The PLUM Committee meets at 2:00 PM on Tuesday, September 22, in Room 350 at City Hall. Come early to complete a speaker’s card if you want to talk to committee members about the draft ordinance.
Tags: carmen trutanich, draft ordinance, jane usher, Los Angeles, PLUM committee




By sandy on Sep 19, 2009
As has been said, everyone’s been had, lied to, “Laura Chick’ed,” to get to this endorsement and help in voting against his opponent Jack Weiss.
By Trutanich and his friend Zine who now wants to make himself point man on the issue, and is playing up the excuse of robberies at medical marijuana shops to say he and Trutanich “changed their minds.” Pure demagoguery: tell someone what they want to hear to get their vote, then “realize” the full situation, any excuse to dump them.

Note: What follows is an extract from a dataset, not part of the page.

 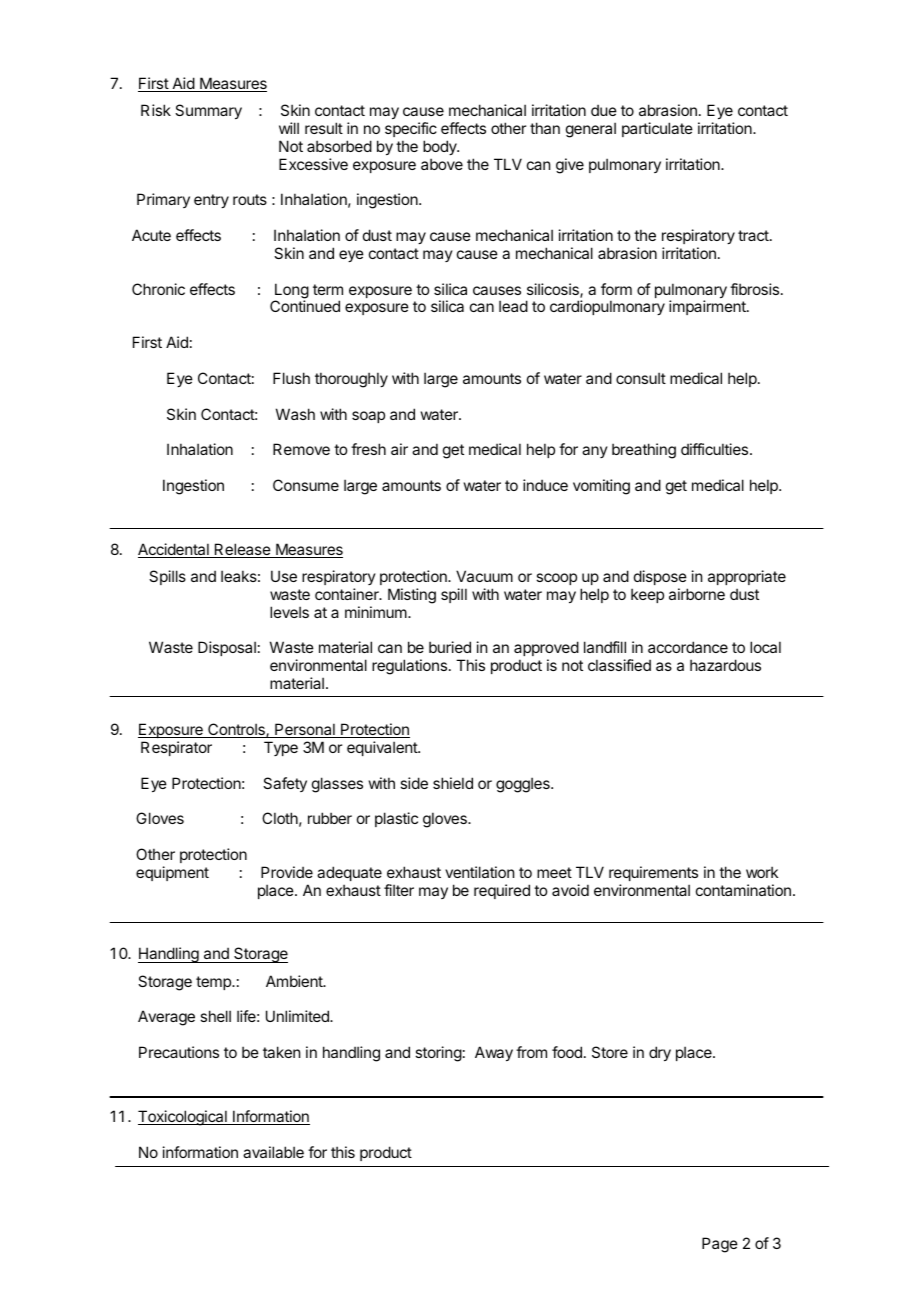 I want to click on particulate, so click(x=657, y=129).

At least with Weiss, you knew where he stood and now that the Obama Administration reversed its policy of insisting that fed law trumps state, and with Weiss having close ties to Obama, you’d have had a fair chance with someone who knows his way around municipal law and the city. It’s likely he’d have changed his views to balance the changed legal situation with the public safety advice of LAPD.

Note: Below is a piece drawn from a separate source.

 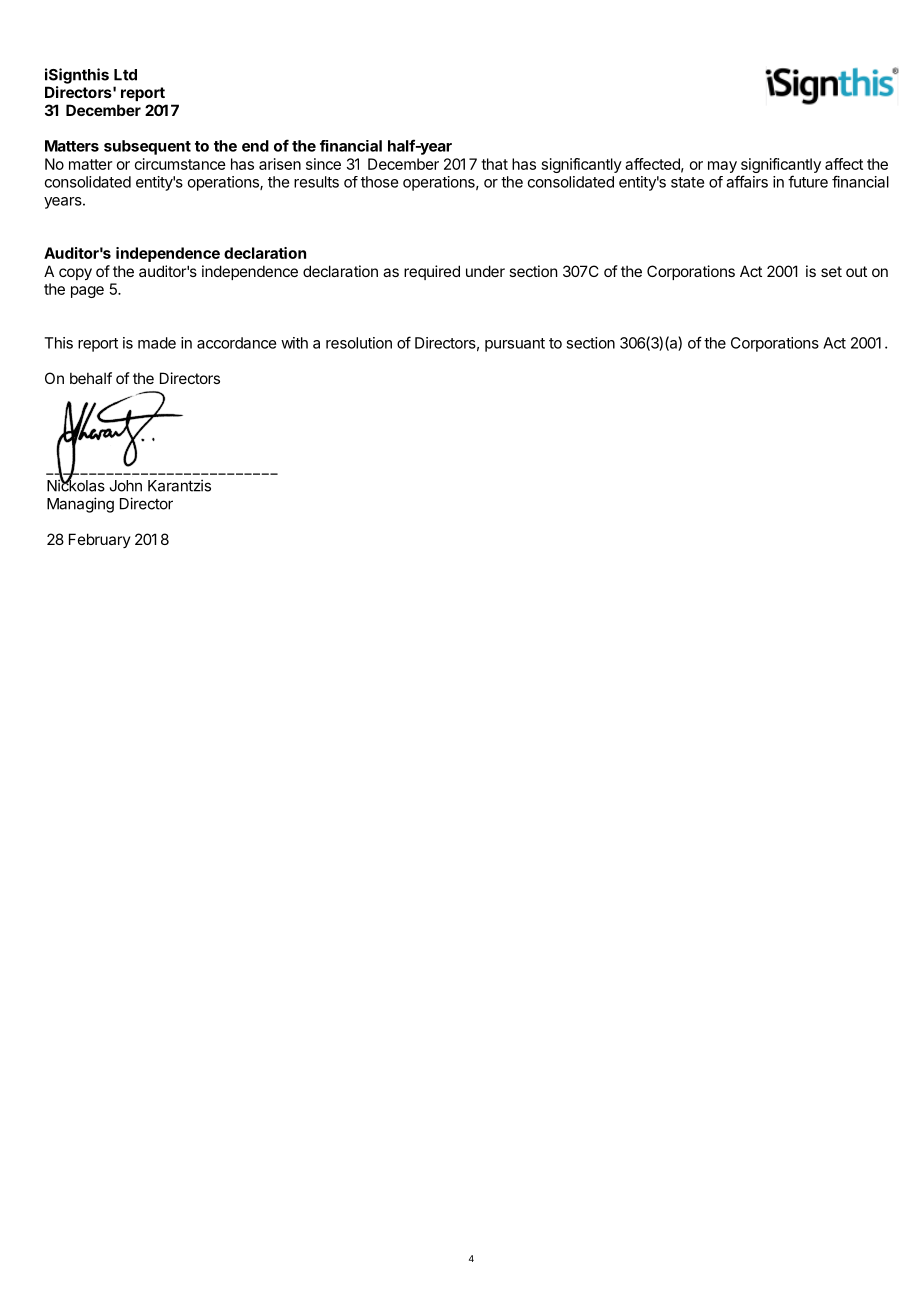 What do you see at coordinates (515, 345) in the screenshot?
I see `pursuant` at bounding box center [515, 345].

Did you REALLY think that a Republican whose core base is the most rightwing of talkshow hosts (listen to podcasts of Kevin James’ show on KRLA sometime), and the Walter Moore crowd, would be “more progressive” on this or any issue? Your best bet after Tuesday is to call him out publicly on this about-face, remind him point-blank of his promises, at least make them go on record.

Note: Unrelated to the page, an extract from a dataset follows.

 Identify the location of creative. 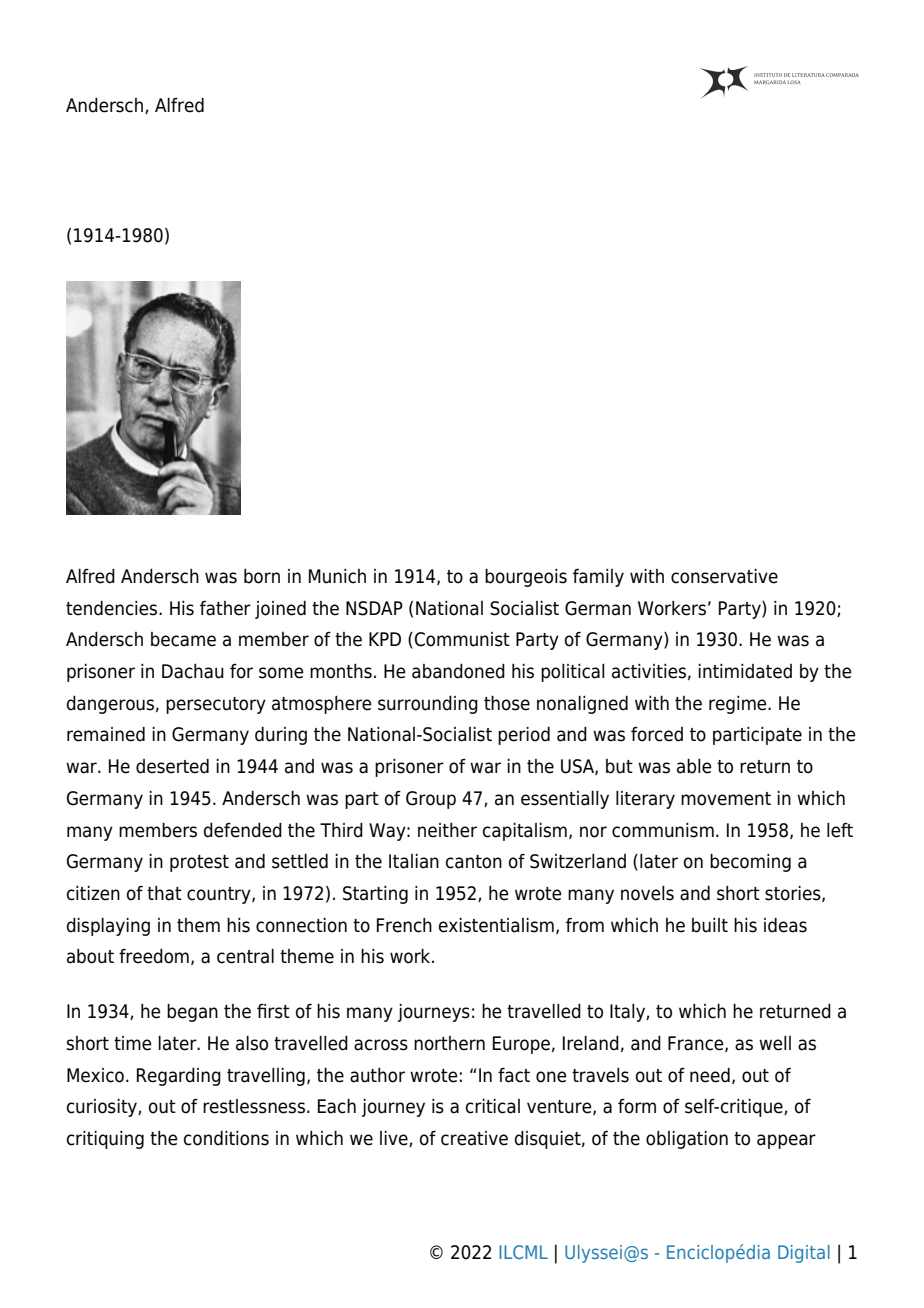
(474, 1138).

By Don Duncan on Sep 20, 2009
Thanks for your comments. Politics can be frustrating this way. Jack Weiss was clear that he agreed with former City Attorney Delgadillo and the LAPD that all storefront MCDC and any sales of cannabis were illegal. We rolled the dice on Trutanich, who never made a commitment to support us despite our vocal support for him. In the big picture, the city is much better off with Trutanich in that powerful office – even if he disappoints us on this issue. We must also acknowledge that Zine position is consistent throughout this long process. He is pro-regulation, not pro-cannabis. Our work would be much harder if he took the obstructionist position of his ideological counterparts.
By sandy on Sep 21, 2009
Thanks for the reply, Don, though I couldn’t disagree more about your comment on the city being better off with in “the big picture,” many of us who supported him or were undecided think his extreme take on everything from the graffiti “hanging as a crime” injunction, contrary to his promises to distinguish at-risk kids from real gangbangers and criminals; above all to his outright campaign lies to Chick and others on the Controller issue, and brushing off ethical issues; bizarre behavior in making unsubstantiated threats against vague people over the LAPD’s handling of the Lakers parade and Jackson events, other meddling in the procedures of LAPD which turned out to be wrong, possibly helping drive off the priceless Chief Bratton; wanting to vastly expand the City Attorney’s legal staff and create a 200-person secret police force we absolutely can’t afford, to carry out and try to find more of his vague and unsubstantiated missions; threatening to sue other officials and even volunteer Board and Commission members for disagreeing with him: maybe you haven’t been paying attention, but this isn’t the kind of “change” we needed. Good luck on Tuesday.